The Landscape of the DNA Transposons in the Genome of the Horezu_LaPeri Strain of Drosophila melanogaster

Abstract

Natural transposons (NTs) represent mobile DNA sequences found in both prokaryotic and eukaryotic genomes. Drosophila melanogaster (the fruit fly) is a eukaryotic model organism with NTs standing for about 20% of its genome and has contributed significantly to the understanding of various aspects of transposon biology. Our study describes an accurate approach designed to map class II transposons (DNA transposons) in the genome of the Horezu_LaPeri fruit fly strain, consecutive to Oxford Nanopore Technology sequencing. A whole genome bioinformatics analysis was conducted using Genome ARTIST_v2, LoRTE and RepeatMasker tools to identify DNA transposons insertions. Then, a gene ontology enrichment analysis was performed in order to evaluate the potential adaptive role of some DNA transposons insertions. Herein, we describe DNA transposon insertions specific for the Horezu_LaPeri genome and a predictive functional analysis of some insertional alleles. The PCR validation of P-element insertions specific for this fruit fly strain, along with a putative consensus sequence for the KP element, is also reported. Overall, the genome of the Horezu_LaPeri strain contains several insertions of DNA transposons associated with genes known to be involved in adaptive processes. For some of these genes, insertional alleles obtained via mobilization of the artificial transposons were previously reported. This is a very alluring aspect, as it suggests that insertional mutagenesis experiments conducting adaptive predictions for laboratory strains may be confirmed by mirroring insertions which are expected to be found at least in some natural fruit fly strains.

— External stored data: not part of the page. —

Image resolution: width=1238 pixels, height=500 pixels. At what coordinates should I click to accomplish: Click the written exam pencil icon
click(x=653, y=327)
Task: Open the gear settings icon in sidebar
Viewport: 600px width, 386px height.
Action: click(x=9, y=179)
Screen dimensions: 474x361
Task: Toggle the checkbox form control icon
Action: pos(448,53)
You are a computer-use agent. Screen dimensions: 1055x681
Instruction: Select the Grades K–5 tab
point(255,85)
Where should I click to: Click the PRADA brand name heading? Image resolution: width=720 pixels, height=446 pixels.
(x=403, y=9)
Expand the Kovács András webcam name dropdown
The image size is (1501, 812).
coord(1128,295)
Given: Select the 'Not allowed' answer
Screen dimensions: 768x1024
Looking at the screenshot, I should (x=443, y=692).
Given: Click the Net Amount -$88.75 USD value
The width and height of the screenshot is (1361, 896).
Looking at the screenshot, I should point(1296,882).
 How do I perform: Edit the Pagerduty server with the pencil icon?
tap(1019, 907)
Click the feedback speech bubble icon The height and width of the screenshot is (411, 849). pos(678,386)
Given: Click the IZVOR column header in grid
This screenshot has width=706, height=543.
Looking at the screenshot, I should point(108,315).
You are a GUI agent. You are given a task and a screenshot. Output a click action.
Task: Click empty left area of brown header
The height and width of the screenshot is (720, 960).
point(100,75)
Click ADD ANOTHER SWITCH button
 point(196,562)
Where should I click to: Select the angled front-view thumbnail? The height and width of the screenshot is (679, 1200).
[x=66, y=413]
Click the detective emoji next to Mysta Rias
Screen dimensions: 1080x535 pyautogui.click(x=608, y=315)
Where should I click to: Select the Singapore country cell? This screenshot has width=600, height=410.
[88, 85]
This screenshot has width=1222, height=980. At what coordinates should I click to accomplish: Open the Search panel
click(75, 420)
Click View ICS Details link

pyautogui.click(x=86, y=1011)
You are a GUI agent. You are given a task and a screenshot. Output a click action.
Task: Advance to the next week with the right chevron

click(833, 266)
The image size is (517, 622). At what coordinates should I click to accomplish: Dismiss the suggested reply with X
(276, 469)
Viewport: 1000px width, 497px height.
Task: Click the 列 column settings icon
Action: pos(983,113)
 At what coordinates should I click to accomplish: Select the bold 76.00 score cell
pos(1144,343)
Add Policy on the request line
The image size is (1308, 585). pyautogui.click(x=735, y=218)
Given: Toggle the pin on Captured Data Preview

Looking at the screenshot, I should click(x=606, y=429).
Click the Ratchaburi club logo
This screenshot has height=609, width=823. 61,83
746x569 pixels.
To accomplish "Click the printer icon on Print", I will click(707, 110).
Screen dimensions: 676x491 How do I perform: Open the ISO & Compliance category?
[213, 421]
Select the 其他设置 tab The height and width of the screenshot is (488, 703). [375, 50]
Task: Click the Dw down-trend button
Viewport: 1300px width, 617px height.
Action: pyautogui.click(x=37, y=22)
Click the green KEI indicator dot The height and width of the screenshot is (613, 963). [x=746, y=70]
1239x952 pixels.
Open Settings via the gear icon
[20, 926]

Keywords: DNA natural transposons; Drosophila melanogaster; P-element; bioinformatics; heterochromatin; transposable elements; transposon annotation.

Figure 1

Example of visualization of genes and transposons annotations in the GA_v2 graphic interface. The reference genome is marked with blue, and the sequence of the transposable element is marked with red. The green boxes show the annotations, revealing that this insertion of the P-element has an internal deletion between positions 806 and 2561 (KP element) in the overlapping genes ebd2 and CG32436.

Figure 2

Multiple alignment of 11 KP elements extracted from Canu contigs of the Horezu_LaPeri genome using ClustalX v2.1 application. The stars indicate the number of completely conserved columns in the multiple alignment.

Figure 3

Frequency distributions of considered DNA NTs in reference genome (A) of D. melanogaster (r6.48) and in the Horezu_LaPeri genome (B). All DNA NTs from the Horezu_LaPeri genome were identified using GA_v2 software. DNA NTs from the reference genome include both the FlyBase-annotated NTs and the unannotated NTs identified with GA_v2 in this study.

Figure 4

The frequency of DNA NTs obtained with LoRTE for the ONT reads generated via sequencing of the Horezu_LaPeri genome. The y-axis shows the number of copies of NTs, while on the x-axis are represented the transposons’ families. The color code is associated with the annotations generated using LoRTE for each analyzed element.

Figure 5

NTs’ landscape divergence diagrams computed with RepeatMasker for: (A) the proportion of repetitive elements in the reference genome of D. melanogaster (dm3); (B) the total number of repetitive elements in the Horezu_LaPeri genome. The y-axis represents genome coverage for each transposon type, and the x-axis represents Kimura distances.

Figure 6

The distribution of the P-element and Bari1 NTs in the Horezu_LaPeri genome. The red triangles represent the insertions of the P-element, while the green triangles represent insertions of the Bari1 element, an NT found in both genomes. The green triangles with an asterisk (*) stand for Bari1 insertions which were detected only in the Horezu_LaPeri genome. P-element insertions in/near to Ac13E, retn and stv genes were mapped using an alternative assembly. Created with BioRender.com (accessed on 15 May 2023).